THINGS TO DO
1. In the text on the plant genus Carica, how many species does World Flora Online list for the genus?
2. From the text on the plant genus Carica, copy the part that opens with the words containing "The genus was" and closes with "have come from.".

Carica is a genus of flowering plants in the family Caricaceae including the papaya (C. papaya syn. C. peltata, C. posoposa), a widely cultivated fruit tree native to the American tropics.

The genus was formerly treated as including about 20-25 species of short-lived evergreen pachycaul shrubs or small trees growing to 5–10 m tall, native to tropical Central and South America, but recent genetic evidence has resulted in all of these species other than C. papaya being reclassified into three other genera.

== Taxonomy ==
The genus name comes from the botanical name of the fig, Ficus carica, because of the species' leaves or fruits resemble that of it. The carica epithet comes from Caria in southwest Anatolia (Asia Minor), Turkey, where the fig was mistakenly thought to have come from.

==Species==
According to World Flora Online, the genus Carica lists 21 species. Most of the other species have since been transferred to the genus Vasconcellea, with a few to the genera Jacaratia and Jarilla. According to the Catalogue of Life, the three remaining species in the genus are:

- Carica aprica V. M. Badillo
- Carica augusti Harms
- Carica papaya L. (Papaya)

Excerpts from a dataset

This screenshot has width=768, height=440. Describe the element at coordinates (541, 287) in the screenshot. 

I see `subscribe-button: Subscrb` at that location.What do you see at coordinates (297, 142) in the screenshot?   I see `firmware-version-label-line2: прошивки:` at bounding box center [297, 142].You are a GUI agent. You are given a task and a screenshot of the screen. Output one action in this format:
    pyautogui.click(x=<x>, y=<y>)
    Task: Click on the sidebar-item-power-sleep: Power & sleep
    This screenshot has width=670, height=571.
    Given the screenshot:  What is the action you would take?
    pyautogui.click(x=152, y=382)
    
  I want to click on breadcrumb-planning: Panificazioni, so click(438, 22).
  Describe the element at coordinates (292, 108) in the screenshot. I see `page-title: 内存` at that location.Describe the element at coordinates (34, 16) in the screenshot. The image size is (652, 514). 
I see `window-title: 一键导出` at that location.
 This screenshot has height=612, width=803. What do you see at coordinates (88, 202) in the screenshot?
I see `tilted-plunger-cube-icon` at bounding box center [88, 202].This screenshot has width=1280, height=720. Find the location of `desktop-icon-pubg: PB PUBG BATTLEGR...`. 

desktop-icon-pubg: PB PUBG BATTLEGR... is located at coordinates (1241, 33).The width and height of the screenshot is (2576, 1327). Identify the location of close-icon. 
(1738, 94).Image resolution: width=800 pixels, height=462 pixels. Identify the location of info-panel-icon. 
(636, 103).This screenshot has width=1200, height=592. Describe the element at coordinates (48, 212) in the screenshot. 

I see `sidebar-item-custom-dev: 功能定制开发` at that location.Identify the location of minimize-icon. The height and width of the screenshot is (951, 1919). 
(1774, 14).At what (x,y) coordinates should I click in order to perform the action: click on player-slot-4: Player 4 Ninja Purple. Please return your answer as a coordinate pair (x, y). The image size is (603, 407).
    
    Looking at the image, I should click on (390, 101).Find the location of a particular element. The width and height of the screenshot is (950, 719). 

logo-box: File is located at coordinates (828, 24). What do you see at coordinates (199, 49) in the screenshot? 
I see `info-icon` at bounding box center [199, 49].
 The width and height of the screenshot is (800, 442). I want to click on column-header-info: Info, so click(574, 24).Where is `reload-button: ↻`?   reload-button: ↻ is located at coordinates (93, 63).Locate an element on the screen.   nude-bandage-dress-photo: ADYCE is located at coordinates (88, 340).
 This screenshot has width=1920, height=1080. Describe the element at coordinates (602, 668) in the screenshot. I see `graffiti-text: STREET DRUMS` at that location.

ANSWERS BY TASK
1. World Flora Online lists 21 species in the genus Carica.

2.
The genus was formerly treated as including about 20-25 species of short-lived evergreen pachycaul shrubs or small trees growing to 5–10 m tall, native to tropical Central and South America, but recent genetic evidence has resulted in all of these species other than C. papaya being reclassified into three other genera.

== Taxonomy ==
The genus name comes from the botanical name of the fig, Ficus carica, because of the species' leaves or fruits resemble that of it. The carica epithet comes from Caria in southwest Anatolia (Asia Minor), Turkey, where the fig was mistakenly thought to have come from.